By Alise Marshall, Director of Strategy and New Ventures, Public Welfare Foundation
The best ideas bubble up from communities. It’s a philosophy that Public Welfare Foundation feels so strongly about that we recently shifted our grantmaking strategy to get closer to the communities where transformative approaches to justice are happening. This on-the-ground approach allows us to partner with proximate, community-rooted organizations that are working on promising solutions to systemic problems.
We began this work in our hometown of Washington, DC. The District has many governance and structural traits that make it unique nationally, but it is these same traits that make it particularly challenging when it comes to the administration of justice. Yet the city is ripe for reform, offering leaders and policymakers with a willingness to test new solutions and practices. Some of our early insights were captured in this analysis we published last year on DC's justice systems.
As we met with, and learned from, DC’s community leaders, it became clear that community-rooted work at the intersection of race, criminal justice, and violence required greater investment. Part of our grantmaking strategy was the creation of the DC Fund for Just & Peaceful Neighborhoods with the Greater Washington Community Foundation.
Launched in the Summer of 2019, the Fund provides targeted, immediate support to neighborhood-based groups responding to the interconnected challenges of violence and incarceration. The DC Fund for Just and Peaceful Neighborhoods is fueled by the urgency to shift how our community and its systems respond to justice-involved youth and young adults, principally young people of color who bear the brunt of the nation’s gun violence and incarceration crisis.
DC has long been a city divided, but that divide has grown more pronounced over the past two decades. DC is one of the heaviest policed cities in the country, with police interactions disproportionately taking place “East of the River” in Wards 7 and 8; racial disparities permeate every point of the system; and there is a growing need to address the intersection of violence and incarceration among DC’s young adult population.
There have been over 100 homicides in DC so far this year, an 18 percent increase from this same time in 2019. To change course and transform lives, we must reimagine what is possible for youth and young adults who experience violence or come in contact with the criminal justice system by investing in community-centered models of support that reflect the needs of young people; and building capacity among proximate organizations in the most affected neighborhoods.
The DC Fund provides supports for select frontline organizations working to respond to violence through:
Violence prevention, intervention, and building community cohesion
Development and implementation of alternatives to incarceration and restorative justice practices
Building voice and power across the justice-impacted youth and young adult community
Concentrated efforts to repair the harm perpetuated by cycles of violence and incarceration in impacted communities
In January 2020, the DC Fund made awards to eight nonprofit organizations which are working to engage and mobilize individuals who have been impacted by violence and the criminal justice system through programs including job training and reentry supports, access to trauma informed services, policy education sessions, and the creation of safe spaces for youth and young adults.
The DC Fund for Just and Peaceful Neighborhoods is directing support to organizations working to interrupt violence in some of the most impacted parts of the city.

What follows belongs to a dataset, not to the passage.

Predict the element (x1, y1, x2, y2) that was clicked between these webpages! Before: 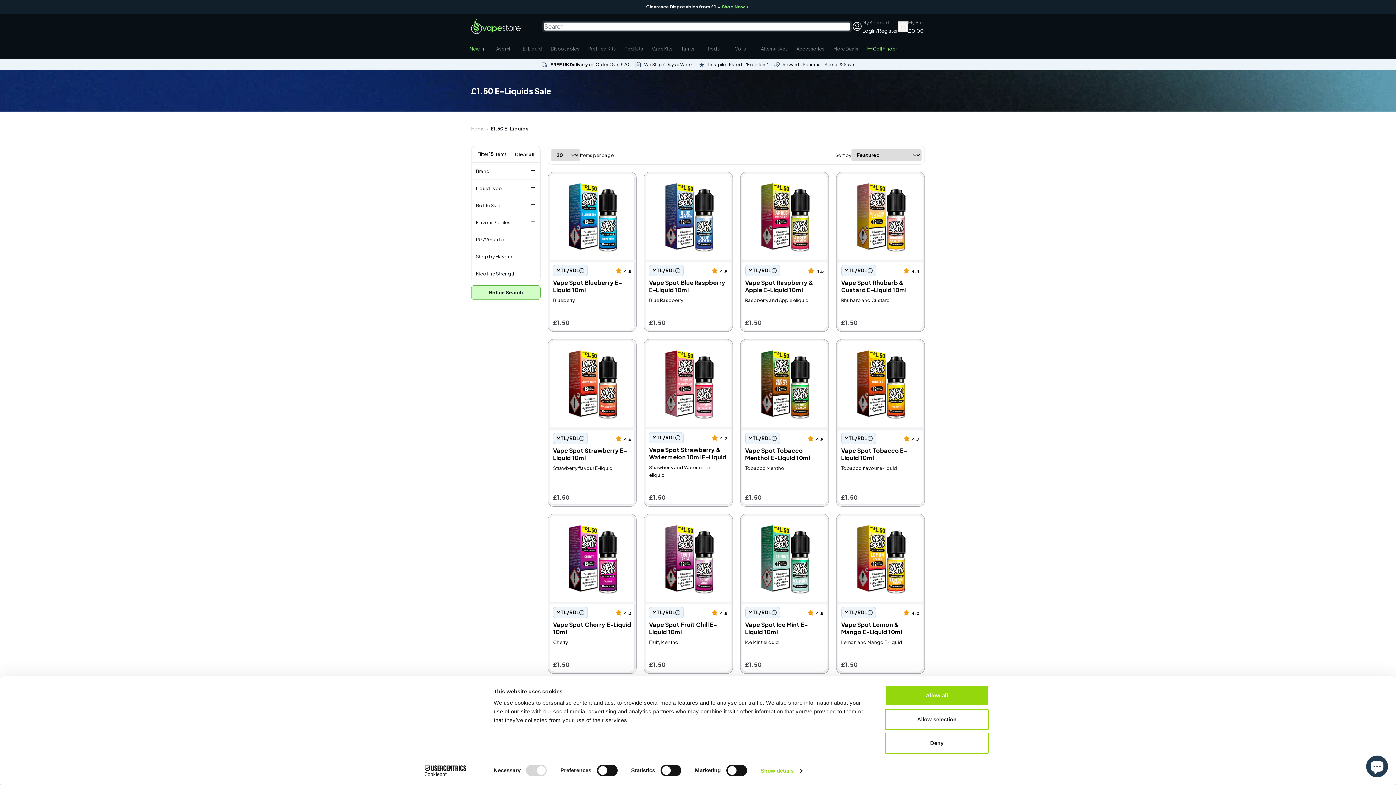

Groups like the National Association for the Advancement of Returning Citizens and The TraRon Center – two DC Fund recipients founded by native DC residents who have answered the call of service in their communities and are helping those affected by gun violence address harm through the principles of conflict management, healing, and restorative justice.
Public Welfare Foundation is committed to advancing more transformative approaches to justice that are community-led, restorative, and racially just. And above all else, we believe in going where the need is greatest and where investment in bold responses to fractures in the local justice and safety context are lacking. We know, and research demonstrates, that true healing and restoration of those most impacted by incarceration and violence must take place in community-based settings-not in the punitive, restrictive settings that continue to define the American justice and public safety systems.